Que los científicos cumplan con la “obligación moral” de advertir de las consecuencias futuras –ya no riesgos, una palabra ésta asociada a “probabilidad” que constituye una cómoda vía de escape para muchos– no es suficiente. De lo que se trata es de la acción política a nivel internacional. Y, desgraciadamente, es muy difícil que este tipo de acción –ejemplificada en las Conferencias sobre el Cambio Climático– satisfaga todo lo que es necesario. Y ello porque aunque el mundo esté globalizado, las unidades políticas son naciones. En un libro que acaba de publicarse en castellano, El casino del clima (Ediciones Deusto-Planeta), su autor, el Premio Nobel de Economía de 2018 William Nordhaus, sostiene algo que a la mayoría de nosotros no nos sorprende: “Varios estudios empíricos han examinado hasta qué punto el dilema nacionalista diluye la efectividad de las estrategias de calentamiento global. Estos trabajos confirman que el comportamiento nacionalista conlleva un nivel de reducción de emisiones sustancialmente menor que el que ocurriría con políticas nacionales que tomasen en consideración el bienestar nacional pero también el bienestar global […] Este dilema también tiene implicaciones para la consecución de grandes acuerdos internacionales. Los países no solo tienen fuertes incentivos para desmarcarse de dichos pactos, sino que también los tienen para hacer trampa una vez que han suscrito estos acuerdos”.

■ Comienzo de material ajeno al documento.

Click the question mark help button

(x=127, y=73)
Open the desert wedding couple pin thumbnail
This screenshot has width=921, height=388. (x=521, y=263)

Están, asimismo, los intereses industriales y comerciales de corporaciones, algunas provistas de poderes e influencia que pueden competir con no pocos Estados. En mi opinión, la dificultad de cómo abordar el gravísimo problema del cambio climático no reside en convencer de que es real. Incluso aquellos que pretenden negarlo, son conscientes, creo, de su existencia y consecuencias. El desacuerdo a la hora de establecer convenios eficaces y globales tiene que ver, por supuesto, con intereses particulares, pero también con “valores”, un término al que bien se puede añadir el resbaladizo adjetivo “éticos”. Valores como dar preferencia al presente frente al futuro, al deseo de no sacrificar (en realidad, habría que hablar de disminuir) el bienestar de los humanos actuales al de los que vendrán después. O pensar que el planeta, y todo lo que contiene – recursos minerales, plantas, animales…– están puestos ahí para el uso y disfrute indiscriminado de los humanos, y no considerar a la Tierra como un “ser” –¿Gaia?– con un valor cuasi religioso.

A Clinton se le debe una frase famosa: “¡Es la economía, estúpido!”. Me temo que esta inteligente frase no se puede aplicar cabalmente a la cuestión, al dramático problema del cambio climático. No solo es la economía. Ojalá quienes participen en la próxima cumbre de Madrid tengan en cuenta esto.